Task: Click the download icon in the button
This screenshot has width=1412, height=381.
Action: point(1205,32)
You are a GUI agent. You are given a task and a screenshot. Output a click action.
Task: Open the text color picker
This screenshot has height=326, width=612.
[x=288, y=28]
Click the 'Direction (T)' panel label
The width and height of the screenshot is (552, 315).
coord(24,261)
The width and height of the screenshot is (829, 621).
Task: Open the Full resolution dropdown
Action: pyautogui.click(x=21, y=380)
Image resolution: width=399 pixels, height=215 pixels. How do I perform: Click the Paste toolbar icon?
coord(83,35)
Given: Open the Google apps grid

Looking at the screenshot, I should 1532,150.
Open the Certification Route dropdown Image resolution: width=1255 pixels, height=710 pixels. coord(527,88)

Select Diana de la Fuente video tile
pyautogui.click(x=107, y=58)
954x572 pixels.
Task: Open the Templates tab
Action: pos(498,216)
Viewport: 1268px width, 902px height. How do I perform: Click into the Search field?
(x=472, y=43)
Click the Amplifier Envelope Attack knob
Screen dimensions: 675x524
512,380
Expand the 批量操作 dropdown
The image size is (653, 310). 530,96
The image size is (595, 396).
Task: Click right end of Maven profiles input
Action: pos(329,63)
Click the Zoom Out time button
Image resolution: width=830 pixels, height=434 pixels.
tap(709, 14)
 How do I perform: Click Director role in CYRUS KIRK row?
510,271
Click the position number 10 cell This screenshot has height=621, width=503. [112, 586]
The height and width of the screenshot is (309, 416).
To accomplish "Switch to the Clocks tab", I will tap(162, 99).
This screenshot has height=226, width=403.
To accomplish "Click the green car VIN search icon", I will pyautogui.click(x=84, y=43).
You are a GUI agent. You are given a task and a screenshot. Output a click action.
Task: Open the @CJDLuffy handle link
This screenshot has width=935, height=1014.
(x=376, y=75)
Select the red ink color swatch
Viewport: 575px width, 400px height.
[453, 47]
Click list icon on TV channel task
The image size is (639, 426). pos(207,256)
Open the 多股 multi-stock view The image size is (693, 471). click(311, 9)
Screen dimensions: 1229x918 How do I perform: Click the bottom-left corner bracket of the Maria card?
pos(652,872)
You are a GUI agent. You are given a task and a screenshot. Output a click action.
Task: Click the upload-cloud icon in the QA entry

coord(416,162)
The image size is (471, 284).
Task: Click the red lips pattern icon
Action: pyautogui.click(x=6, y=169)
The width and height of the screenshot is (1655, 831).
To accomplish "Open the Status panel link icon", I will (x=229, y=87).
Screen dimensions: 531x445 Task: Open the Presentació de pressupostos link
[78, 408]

### Your task
Reproduce every line of the entries above verbatim.

### Exercise output
Task: Click the download icon in the button
This screenshot has width=1412, height=381.
Action: point(1205,32)
You are a GUI agent. You are given a task and a screenshot. Output a click action.
Task: Open the text color picker
This screenshot has height=326, width=612.
[x=288, y=28]
Click the 'Direction (T)' panel label
The width and height of the screenshot is (552, 315).
coord(24,261)
The width and height of the screenshot is (829, 621).
Task: Open the Full resolution dropdown
Action: pyautogui.click(x=21, y=380)
Image resolution: width=399 pixels, height=215 pixels. How do I perform: Click the Paste toolbar icon?
coord(83,35)
Given: Open the Google apps grid

Looking at the screenshot, I should 1532,150.
Open the Certification Route dropdown Image resolution: width=1255 pixels, height=710 pixels. coord(527,88)

Select Diana de la Fuente video tile
pyautogui.click(x=107, y=58)
954x572 pixels.
Task: Open the Templates tab
Action: pos(498,216)
Viewport: 1268px width, 902px height. How do I perform: Click into the Search field?
(x=472, y=43)
Click the Amplifier Envelope Attack knob
Screen dimensions: 675x524
512,380
Expand the 批量操作 dropdown
The image size is (653, 310). 530,96
The image size is (595, 396).
Task: Click right end of Maven profiles input
Action: pos(329,63)
Click the Zoom Out time button
Image resolution: width=830 pixels, height=434 pixels.
tap(709, 14)
 How do I perform: Click Director role in CYRUS KIRK row?
510,271
Click the position number 10 cell This screenshot has height=621, width=503. [112, 586]
The height and width of the screenshot is (309, 416).
To accomplish "Switch to the Clocks tab", I will tap(162, 99).
This screenshot has height=226, width=403.
To accomplish "Click the green car VIN search icon", I will pyautogui.click(x=84, y=43).
You are a GUI agent. You are given a task and a screenshot. Output a click action.
Task: Open the @CJDLuffy handle link
This screenshot has width=935, height=1014.
(x=376, y=75)
Select the red ink color swatch
Viewport: 575px width, 400px height.
[453, 47]
Click list icon on TV channel task
The image size is (639, 426). pos(207,256)
Open the 多股 multi-stock view The image size is (693, 471). click(311, 9)
Screen dimensions: 1229x918 How do I perform: Click the bottom-left corner bracket of the Maria card?
pos(652,872)
You are a GUI agent. You are given a task and a screenshot. Output a click action.
Task: Click the upload-cloud icon in the QA entry

coord(416,162)
The image size is (471, 284).
Task: Click the red lips pattern icon
Action: pyautogui.click(x=6, y=169)
The width and height of the screenshot is (1655, 831).
To accomplish "Open the Status panel link icon", I will (x=229, y=87).
Screen dimensions: 531x445 Task: Open the Presentació de pressupostos link
[78, 408]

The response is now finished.